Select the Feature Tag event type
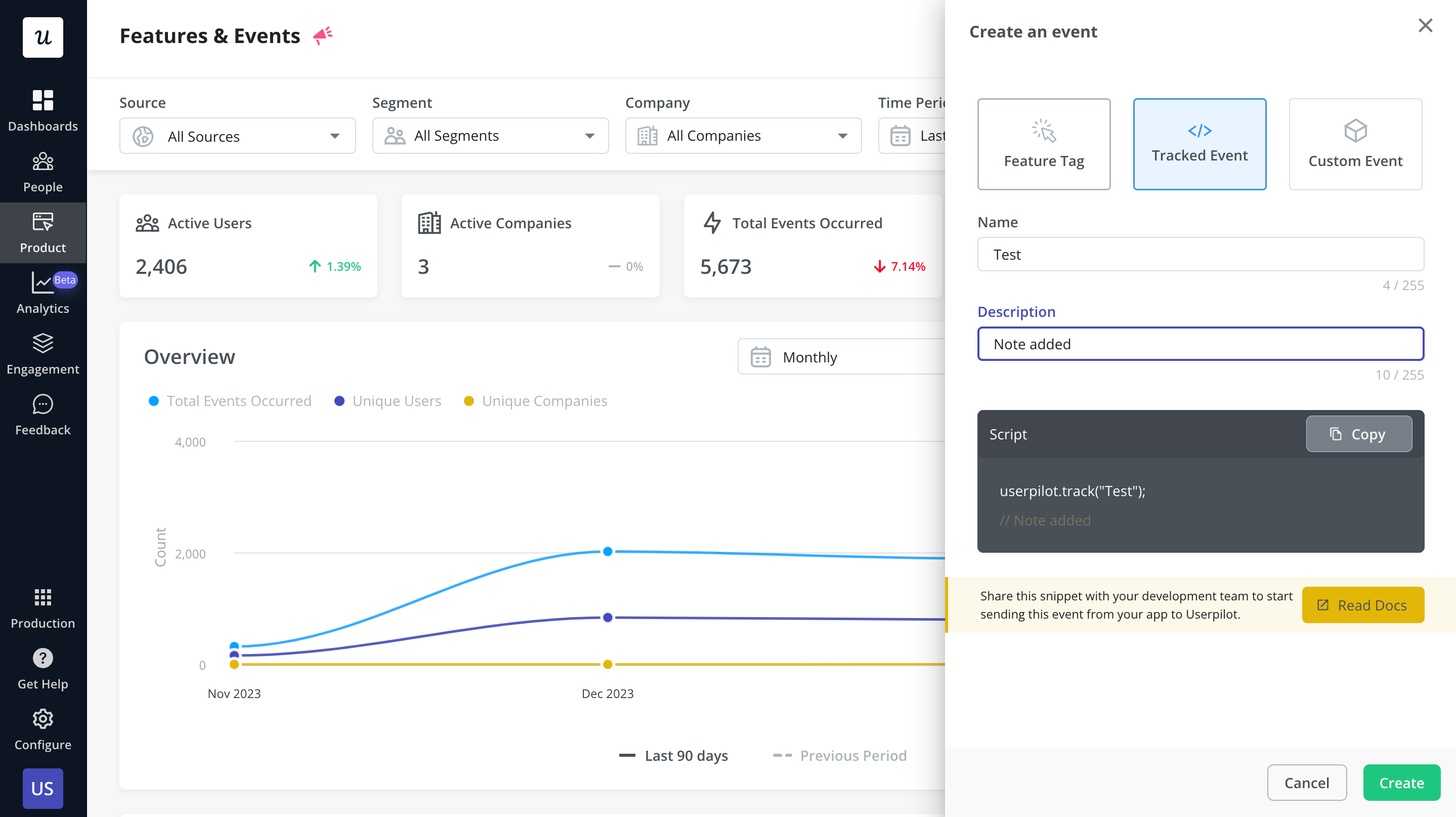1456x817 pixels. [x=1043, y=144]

################

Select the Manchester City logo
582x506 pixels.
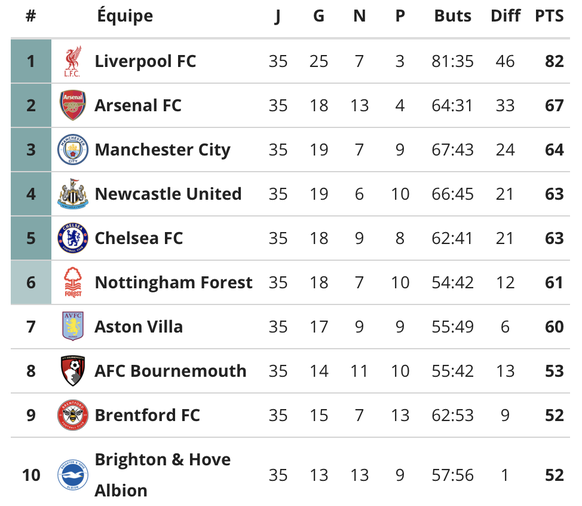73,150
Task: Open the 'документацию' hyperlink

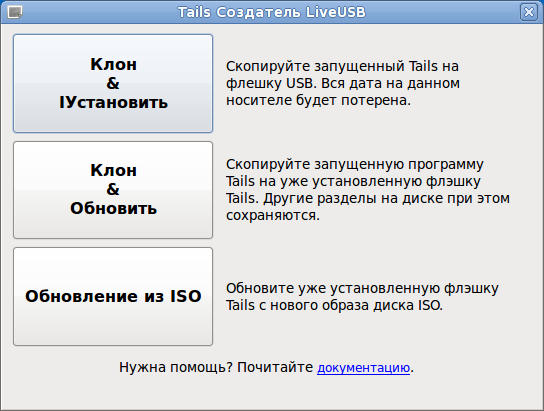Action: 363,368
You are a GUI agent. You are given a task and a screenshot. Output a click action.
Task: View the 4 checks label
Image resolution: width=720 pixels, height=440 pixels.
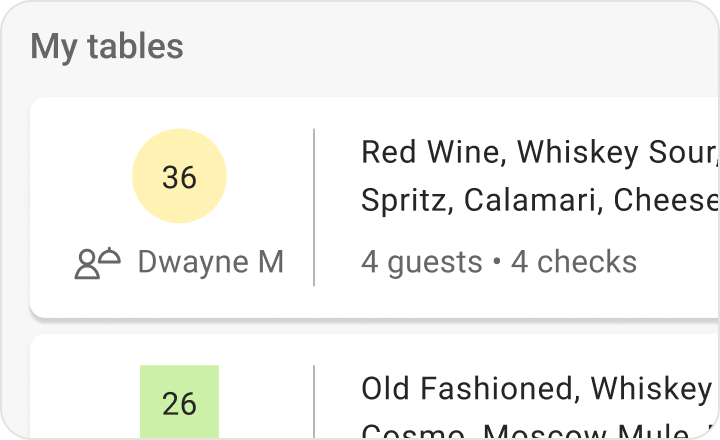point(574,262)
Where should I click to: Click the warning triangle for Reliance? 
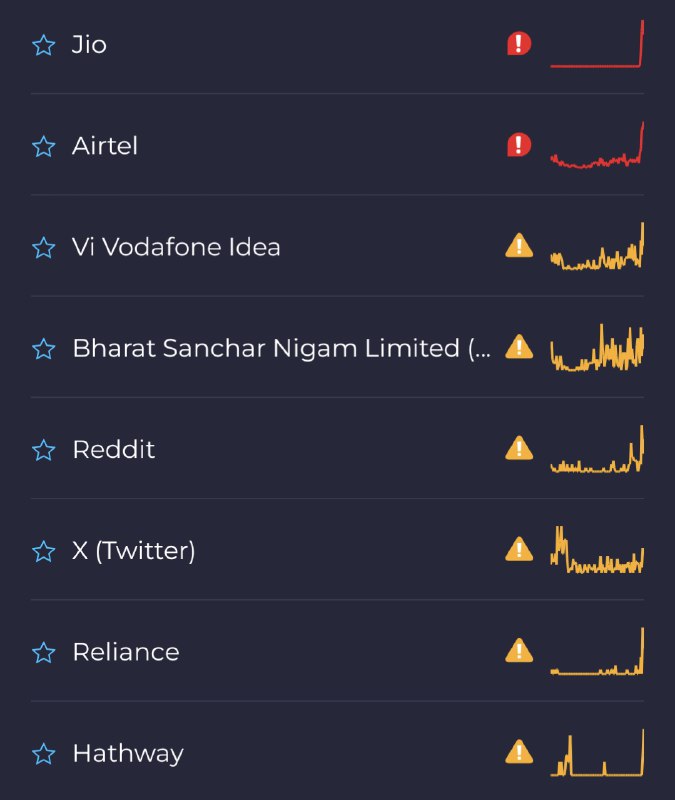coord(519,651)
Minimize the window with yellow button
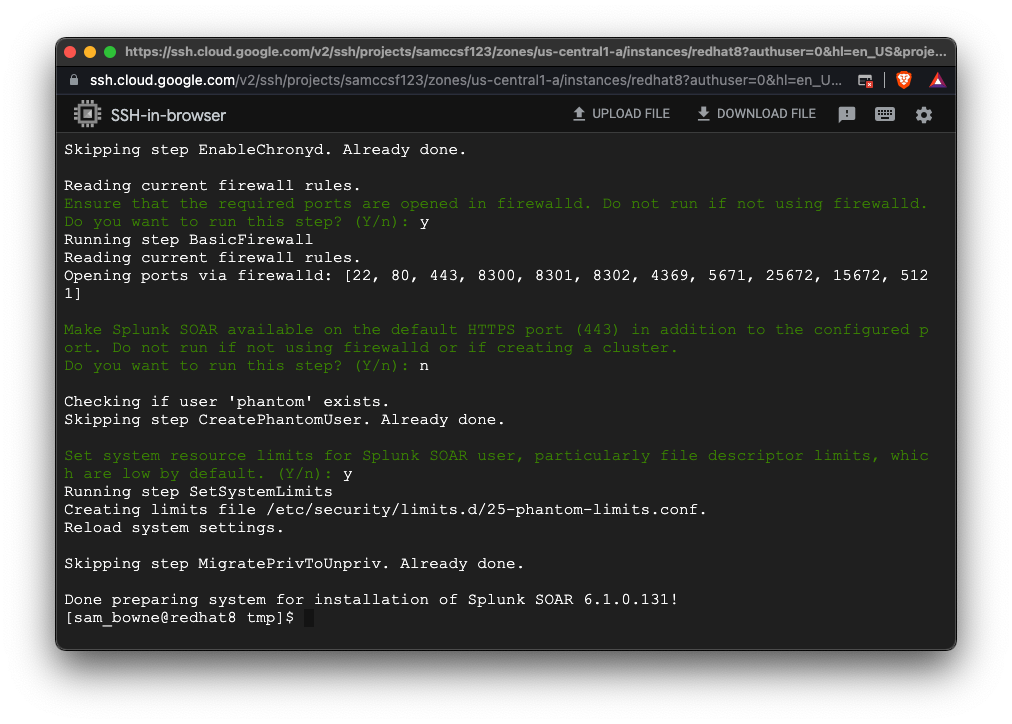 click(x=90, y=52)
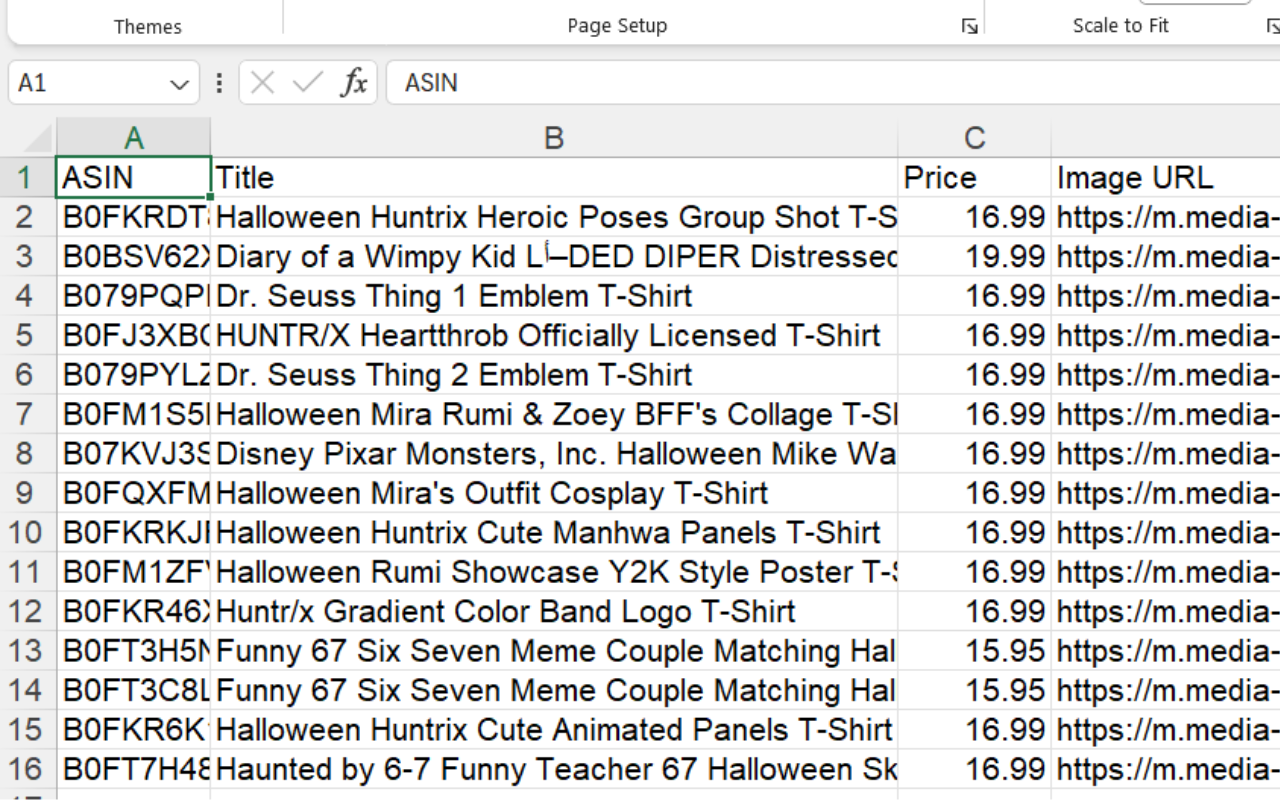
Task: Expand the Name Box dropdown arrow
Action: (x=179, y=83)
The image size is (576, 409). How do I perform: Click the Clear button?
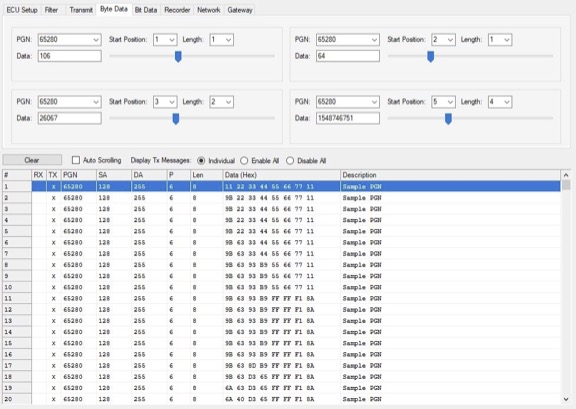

################

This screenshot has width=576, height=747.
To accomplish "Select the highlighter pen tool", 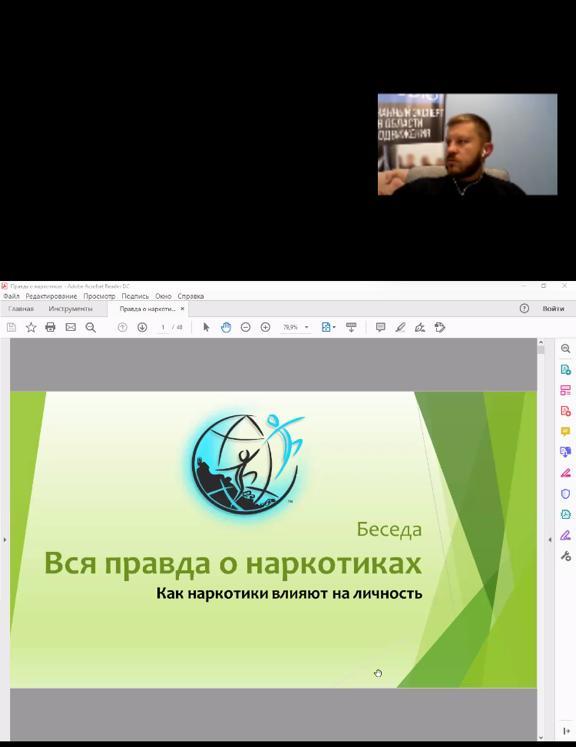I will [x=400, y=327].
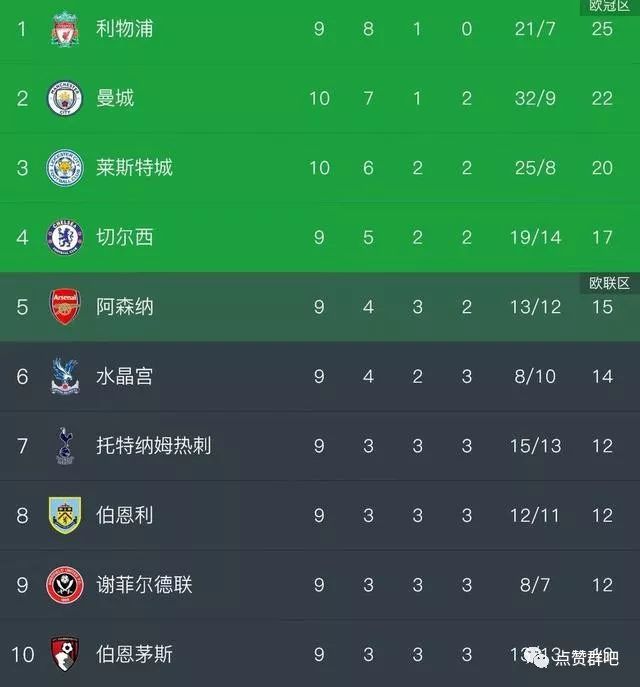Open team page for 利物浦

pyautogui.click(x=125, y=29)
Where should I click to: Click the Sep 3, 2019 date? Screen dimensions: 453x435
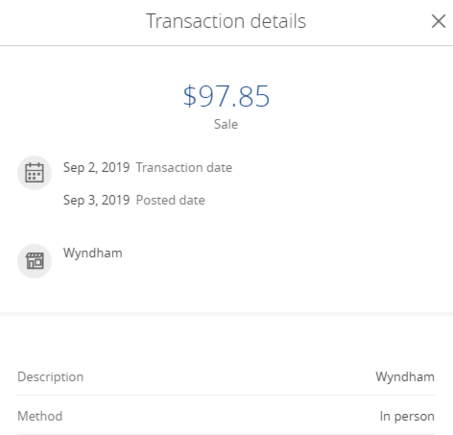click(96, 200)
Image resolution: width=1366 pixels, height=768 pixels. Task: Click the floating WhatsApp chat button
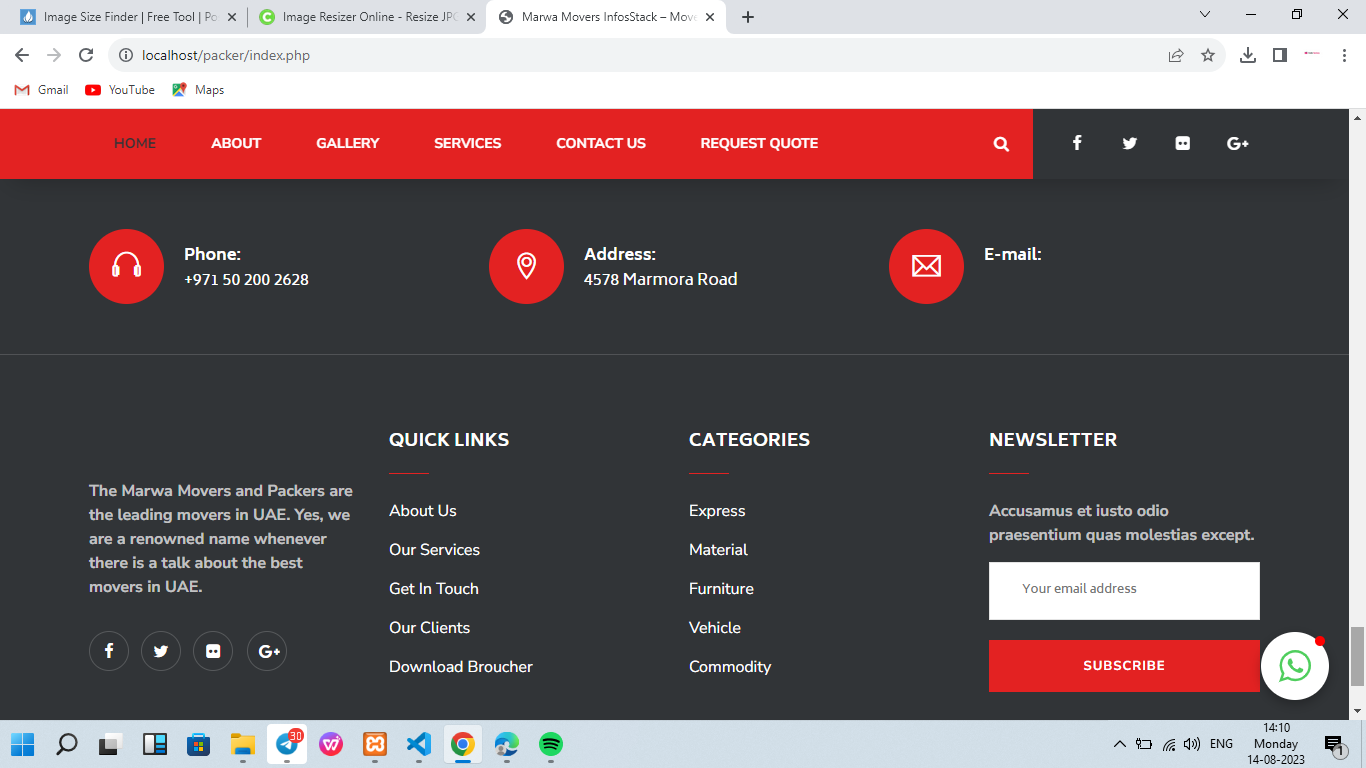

################

* Task details
Turn everything from the line containing "Task: Open the 'документацию' hyperlink" down to the line containing "The image size", both included, into a JSON list of strings with one string per line. Omit blank lines and leave out the pictures.

* The result
[
  "Task: Open the 'документацию' hyperlink",
  "Action: 363,368",
  "You are a GUI agent. You are given a task and a screenshot. Output a click action.",
  "Task: View the 4 checks label",
  "Image resolution: width=720 pixels, height=440 pixels.",
  "point(574,262)",
  "Where should I click to: Click the warning triangle for Reliance? ",
  "coord(519,651)",
  "Minimize the window with yellow button",
  " click(x=90, y=52)",
  "Task: Expand the Name Box dropdown arrow",
  "Action: (x=179, y=83)",
  "The image size is (576, 409). How do I perform: Click the Clear button?"
]